Work instructions
Scan the records for the string "Eleven", then copy each line that has it.

Supplied material
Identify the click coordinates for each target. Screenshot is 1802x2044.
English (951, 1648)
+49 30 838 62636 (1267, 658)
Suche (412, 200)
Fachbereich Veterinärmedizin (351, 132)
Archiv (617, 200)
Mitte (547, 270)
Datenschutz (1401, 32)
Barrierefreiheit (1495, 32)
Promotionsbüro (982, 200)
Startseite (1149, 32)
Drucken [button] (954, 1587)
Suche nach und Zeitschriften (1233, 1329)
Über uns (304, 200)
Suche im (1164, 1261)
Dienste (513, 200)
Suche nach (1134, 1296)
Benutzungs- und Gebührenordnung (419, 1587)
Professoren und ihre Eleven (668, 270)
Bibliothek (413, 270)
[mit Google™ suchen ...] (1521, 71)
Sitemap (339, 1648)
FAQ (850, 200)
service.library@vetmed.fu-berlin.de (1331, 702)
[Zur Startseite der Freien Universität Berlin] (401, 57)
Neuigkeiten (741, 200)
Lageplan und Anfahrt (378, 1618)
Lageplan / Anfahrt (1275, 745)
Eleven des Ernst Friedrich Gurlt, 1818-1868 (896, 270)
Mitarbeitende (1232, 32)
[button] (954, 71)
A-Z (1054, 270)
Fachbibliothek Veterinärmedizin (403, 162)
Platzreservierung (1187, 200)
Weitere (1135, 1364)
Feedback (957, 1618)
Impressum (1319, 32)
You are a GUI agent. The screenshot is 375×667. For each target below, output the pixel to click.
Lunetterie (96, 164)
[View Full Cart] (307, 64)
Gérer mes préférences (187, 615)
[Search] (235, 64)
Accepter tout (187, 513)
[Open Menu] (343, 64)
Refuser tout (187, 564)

Output for this exercise
Professoren und ihre Eleven (668, 270)
Eleven des Ernst Friedrich Gurlt, 1818-1868 (896, 270)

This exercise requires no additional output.